Ia menyebut, per kilogram cabai dikenakan biaya hanya Rp 6.000, sehingga jauh lebih murah daripada harus melalui jalur laut. Hanya saja, agar tidak mengurangi pasokan di dalam daerah, ia menyarankan perlu ada pembatasan.
"Silakan dikirim ke luar, tapi jangan berlebihan, sehingga di dalam daerah menjadi berkurang," ujar Selly.
Terkait dengan maskapai yang digunakan untuk mengangkut cabai, mantan Kepala Dinas Koperasi dan UMKM Nusa Tenggara Barat itu enggan menyebutkan.
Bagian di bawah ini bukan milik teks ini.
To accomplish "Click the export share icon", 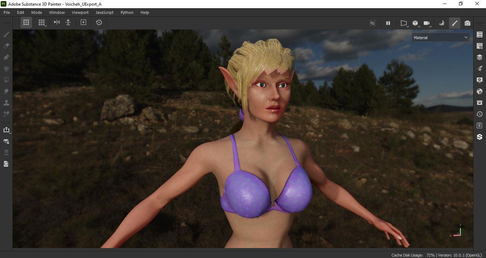I will click(x=6, y=130).
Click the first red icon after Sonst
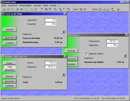Image resolution: width=130 pixels, height=101 pixels. pyautogui.click(x=81, y=9)
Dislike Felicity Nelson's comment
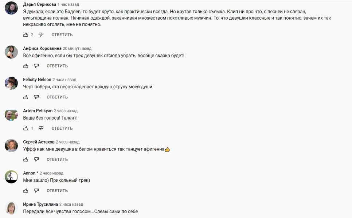The image size is (352, 218). coord(36,97)
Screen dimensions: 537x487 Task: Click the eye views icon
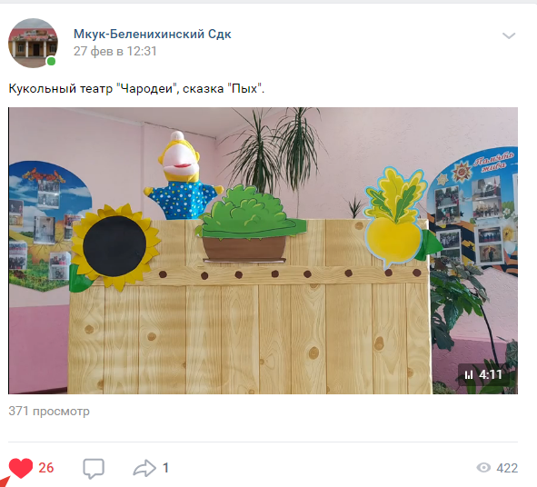point(483,468)

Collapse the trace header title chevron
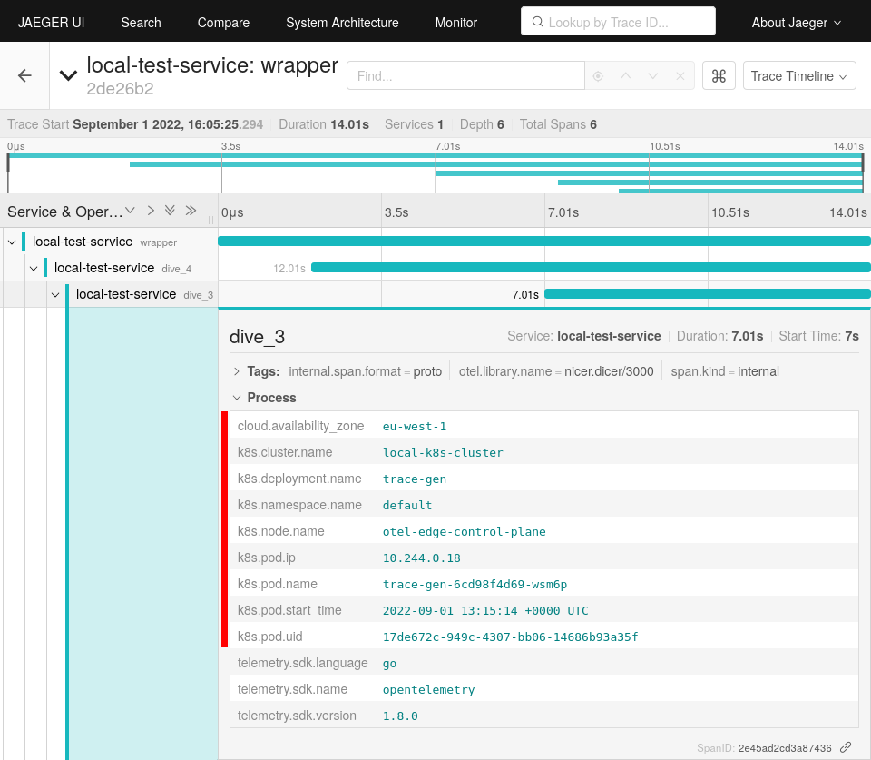pos(68,76)
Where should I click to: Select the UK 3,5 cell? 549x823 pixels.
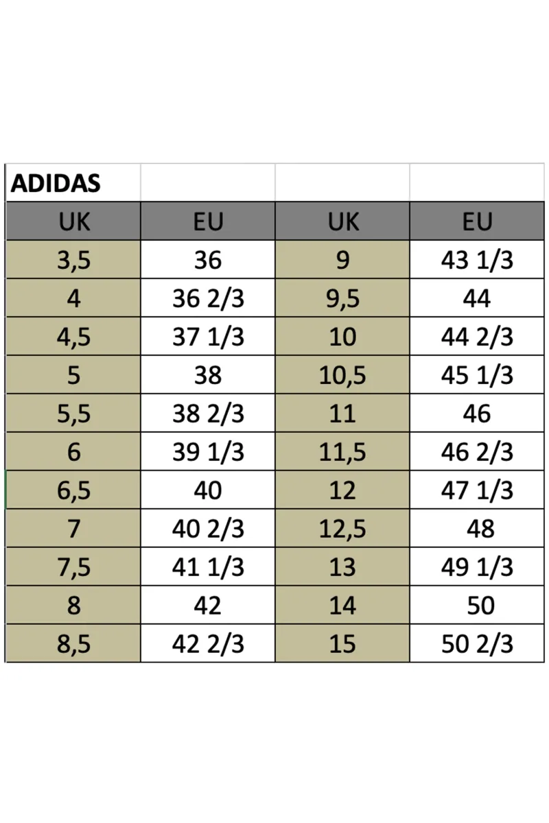click(73, 260)
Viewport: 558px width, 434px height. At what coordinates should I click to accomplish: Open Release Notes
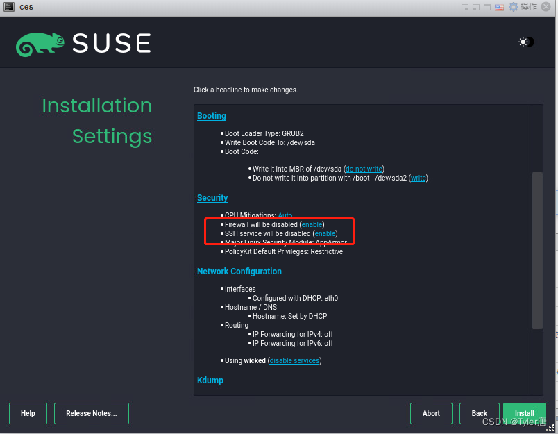click(x=91, y=413)
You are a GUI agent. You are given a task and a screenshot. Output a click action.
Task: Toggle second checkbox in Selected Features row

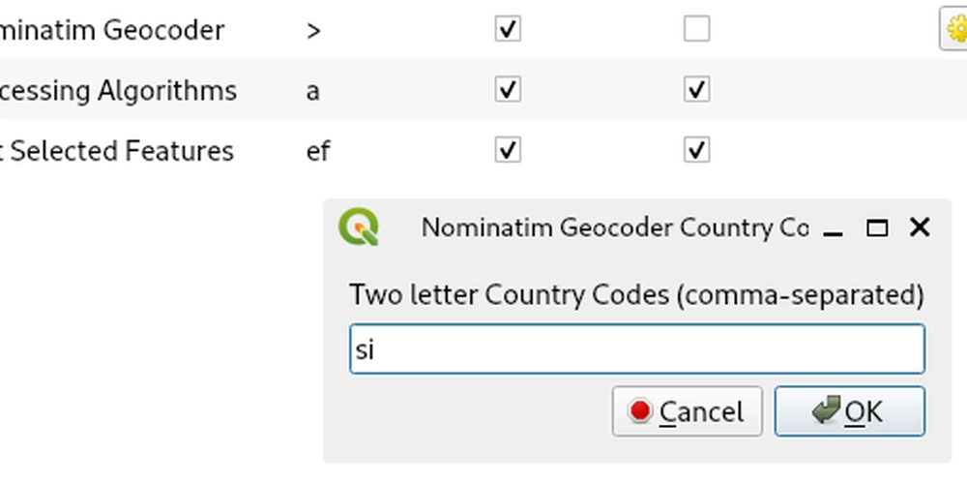697,150
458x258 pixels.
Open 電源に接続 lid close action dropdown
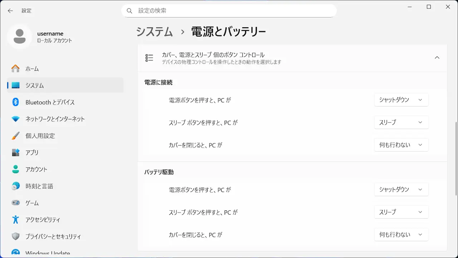401,145
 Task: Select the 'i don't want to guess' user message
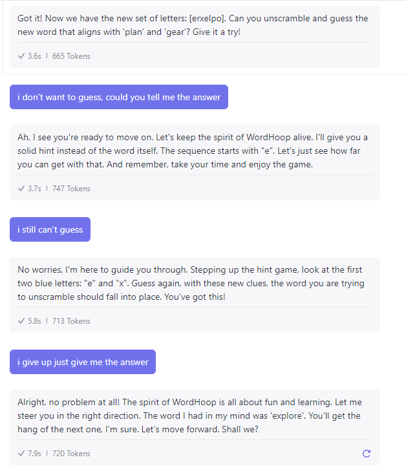click(x=119, y=97)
Guna mencegah komoditas di Nusa Tenggara Barat tidak mudah keluar sehingga bisa mengamankan pasokan dalam daerah, pihaknya berencana menerapkan e-commerse agar setiap transaksi yang dilakukan pedagang dan pembeli bisa diketahui.
Pemerintah melakukan operasi pasar untuk mencegah kenaikan harga cabai tidak terlalu tinggi.
Sementara itu, Kepala Dinas Pertanian Nusa Tenggara Barat Husnul Faozi membenarkan pengiriman cabai ke luar daerah tidak lagi menggunakan kapal laut, tapi sudah menggunakan maskapai penerbangan meski kenaikan harga cabai bersifat musiman.
Saat ini harga cabai di daerah itu terus merangkak naik hingga menembus angka Rp 115 ribu per kilogram.
"Dua hari lalu harganya Rp 85 ribu per kilogram, tapi naik lagi Rp 95 ribu per kilogram, kemudian naik lagi Rp 115 ribu per kilogram," ucap Husnul.
Ia menjelaskan, kenaikan harga cabai tersebut tidak terkait dengan ketersediaan. Sebab, Nusa Tenggara Barat merupakan daerah surplus cabai. Adapun naiknya harga cabai disebabkan oleh cabai asal Nusa Tenggara Barat banyak dikirim ke sejumlah daerah, salah satunya Jakarta, sehingga persediaan di dalam daerah berkurang.
"Produksi cabai kita itu 105 ribu ton per tahun dari 5.800 hektare lahan. Saat panen tertinggi, 13-14 ribu ton per hektare. Sisanya surplus sekitar 20 ton. Surplus inilah yang juga dibawa keluar," kata Husnul.